The relations between Mexico and the United States have been icy since members of a Mexican drug cartel kidnapped four Americans in the northern border city of Matamoros. Now two of those Americans died. One of them had traveled to Mexico to get a medical procedure at a much lower price than it would have cost in the United States. That discount came at a high price. Former Attorney General William Barr has urged the United States to quote “use every tool at our disposal inside Mexico to battle Mexican drug cartels,” which he described as quote “Narco terrorist groups.” Did you catch that “inside Mexico?” Inside? 

See, Barr thinks the United States should send the military or CIA operatives to capture and kill Mexican citizens on Mexican soil while circumventing Mexican authorities. Sure, great plan. What could possibly go wrong? We’re not talking about surgical strikes here. There would be significant collateral damage. What Barr doesn’t know or care to know is that the narco traficantes are integrated into Mexican society. Kill one and very likely innocent Mexican civilians will be killed in the process. If that happens, it’s Katie bar the door. 

We could be looking at a repeat of what happened in 1848. That was the last time that the United States, intoxicated by the elixir of manifest destiny, invaded Mexico. U.S. troops marched all the way to Mexico City to persuade the leaders of that country to hand over more than half of its territory, at the end of a rifle. Trust me, that is a humiliation that Mexicans have never forgotten. Imagine the South and the Civil War times 100. I’m not surprised we don’t remember the land grab that created the Southwest. Americans wake up every morning and wipe the slate clean from the day or century before. 

No matter how terrible the injustice, we have no trouble sweeping it under the rug. We get over things, we look forward. And with the possible exception of the attack on Pearl Harbor on December 7, 1941 and the toppling of the World Trade Center towers on September 11, 2001, we rarely look back. Think about all the tragic events we don’t like to think about, because in those cases, America was the bad guy. 
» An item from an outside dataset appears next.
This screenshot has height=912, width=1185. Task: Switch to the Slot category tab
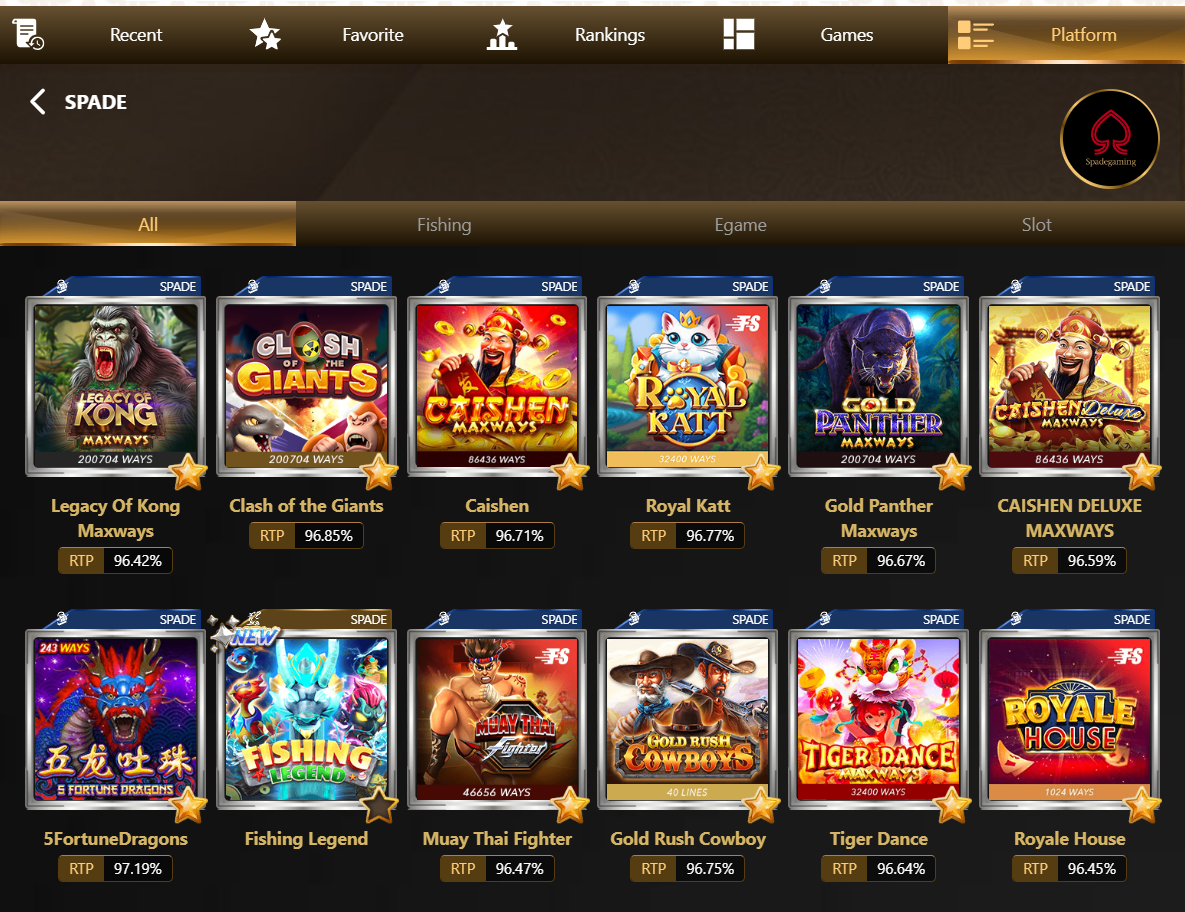pyautogui.click(x=1036, y=224)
The enslavement of black Americans, beginning in 1619. The anti-Chinese leagues that popped up in western towns in Arizona and California throughout the 1800s; the massacre of Native American men, women and children at Wounded Knee, South Dakota in 1890; the mistreatment of Irish and German and Italian immigrants in the 18th, 19th, and 20th centuries; the forced relocation and internment of Japanese-Americans during World War II. And now here we are, we’re picking at this old wound and the relationship between Mexico and the United States at a time when the two countries need each other more than ever as friends, allies, trading partners and good neighbors. 

It’s as if conservatives like William Barr skipped all those courses in U.S. history that spelled out the complicated relationship between Mexico and the United States because they ditched school that day to attend a John Wayne Film Festival. Mexican president Andres Manuel Lopez Obrador is pushing back against the Cowboys reminding everyone recently that Mexico is not, quote “a colony of the United States,” and insisting that he will not permit any foreign army to attack the sovereignty of his country. See, just because Americans never remember, does not mean that Mexicans ever forget.